Шрифт:
Интервал:
Закладка:
Когда Мэри была маленькой в их доме часто собирались литераторы, но потом, постепенно, по мере того как меркла слава Уильяма Годвина, его окружение стало меняться и редеть, последователи и ученики, утомленные пустой болтовней уходили один за другим, дольше всех продержались поэты Вордсворт и Кольридж. Но и те в результате оставили своего старого учителя и теперь открыто порицали то, что еще совсем недавно прославляли.
В результате те, кто еще совсем недавно говорил о Годвине как о современном пророке, отступили от него, а иные перешли в стан врага. Но для Мэри отец все равно оставался рыцарем на белом коне, благородным победителем великанов. Добрый, смелый, удивительно правильный отец не терпел даже самой невинной лжи, требуя, чтобы его дети всегда поступали по совести. Чтобы не шли против своего я, не наступали на горло собственной песне.

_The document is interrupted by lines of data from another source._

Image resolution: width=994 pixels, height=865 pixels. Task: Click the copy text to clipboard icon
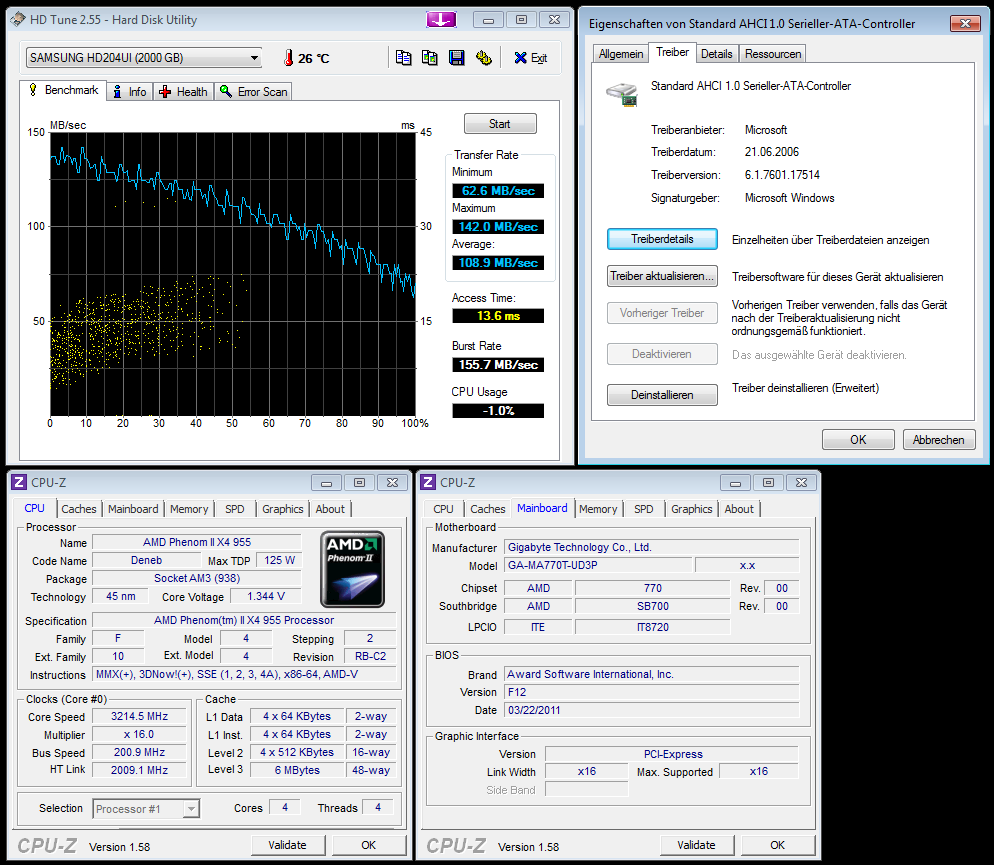click(403, 58)
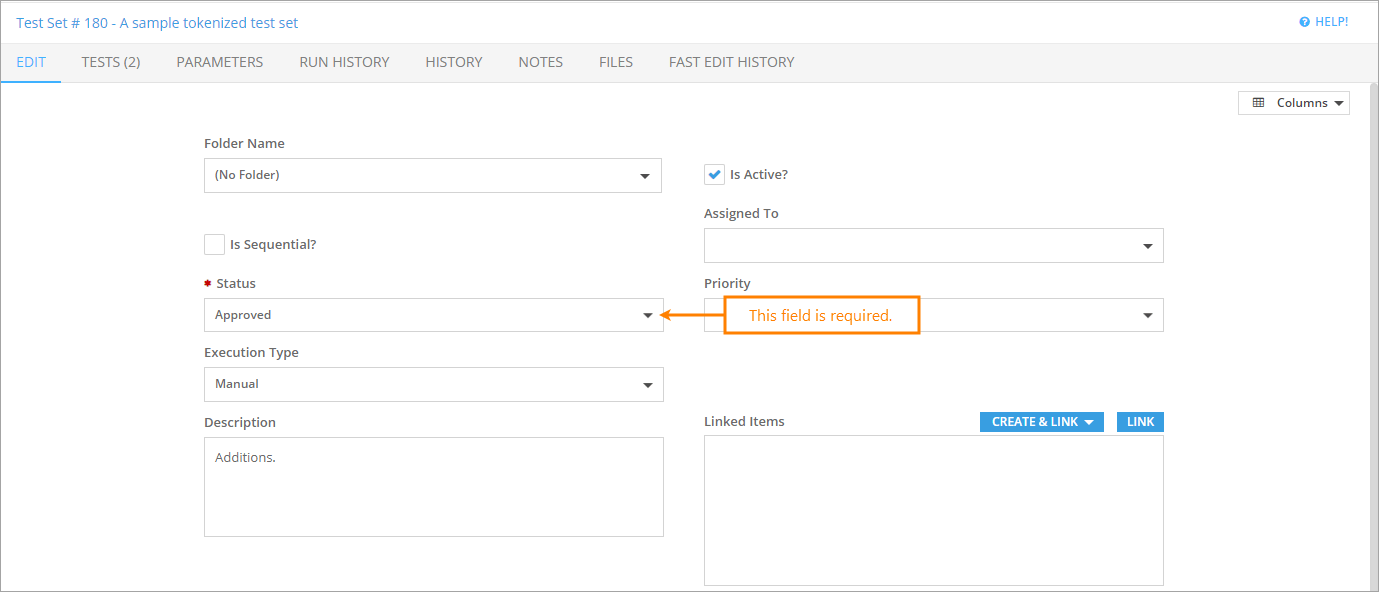Change the Execution Type from Manual
This screenshot has width=1379, height=592.
pos(434,384)
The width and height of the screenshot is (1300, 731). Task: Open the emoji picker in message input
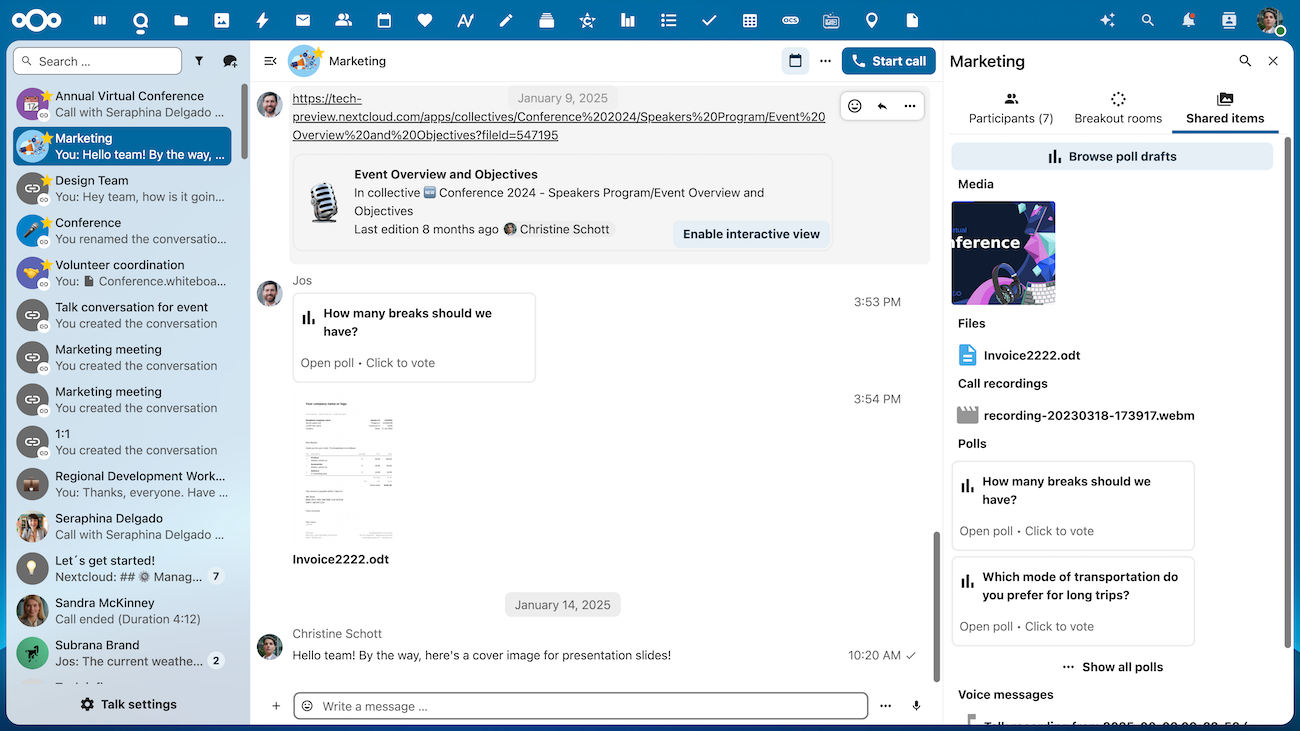tap(307, 706)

Мэри выполнила все в точности, влюбившись в шестнадцатилетнем возрасте в поэта Перси Биши Шелли, когда тот явился с визитом в их скромное жилище в Лондоне. Перси ничего не знал о нынешней жизни некогда славного философа и журналиста Уильяма Годвина, он вырос на его памфлетах и статьях, оттачивая на их примерах свой слог и соизмеряя свое представление о чести и доблести по деяниям некогда великого, а ныне, как он считал, давно почившего борца за справедливость, поэта и журналиста, на могилу которого он собирался возложить букет из живых роз. Каково же было его удивление, когда в один из дней он вдруг узнал, что Уильям Годвин не умер, что он живет в Лондоне, где держит книжный магазин. Шелли даже записали адрес, по которому старика можно найти. В волнении Шелли сразу же сел писать письмо великому человеку, предвкушая радостную встречу.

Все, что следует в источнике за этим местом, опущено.